How can Canada commit to resolving the SDGs during a period of incredible catastrophe? Perhaps more importantly, how can Canadian governments, civil society organizations, businesses, and citizens keep each other accountable? The SDGs are not legally binding. If Canada does not meet its targets, it will not face legal or financial penalties. Focusing on transparency and unpacking the effects accomplishing the SDGs could have on Canadian communities are among the best ways for civil society organizations to push governments — and each other — to make progress, experts say. 

 

Tracking Canada’s SDG progress

Underpinning the 17 SDGs are 169 targets and 231 unique indicators used to translate high-level development goals into concrete action.
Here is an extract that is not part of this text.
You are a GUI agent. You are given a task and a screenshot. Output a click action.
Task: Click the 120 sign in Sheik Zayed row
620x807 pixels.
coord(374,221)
SDG 1 — End poverty in all its forms everywhere — includes the goal of eradicating extreme poverty, defined as people living on less than $1.25 U.S. a day. It also calls on countries to reduce by at least 50 per cent the proportion of everyone living in poverty according to national definitions. These targets and indicators do narrow the focus of the SDGs somewhat, but they are also highly subjective. What constitutes poverty? The answer to that question varies by country, or even in regions within a specific country. 

Sarah Kambites, acting president of the United Nations Association in Canada, doesn’t think that’s necessarily a bad thing. Canada’s metrics for feeding its population in a climate defined by harsh winters and short summers have to be different from those of Uganda, she says, a country known for lots of sunshine. “To be fair,” Kambites says of the SDG targets and indicators, “they’re broad because the planet is broad.” Each country is supposed to adjust the SDG indicators to their own realities. 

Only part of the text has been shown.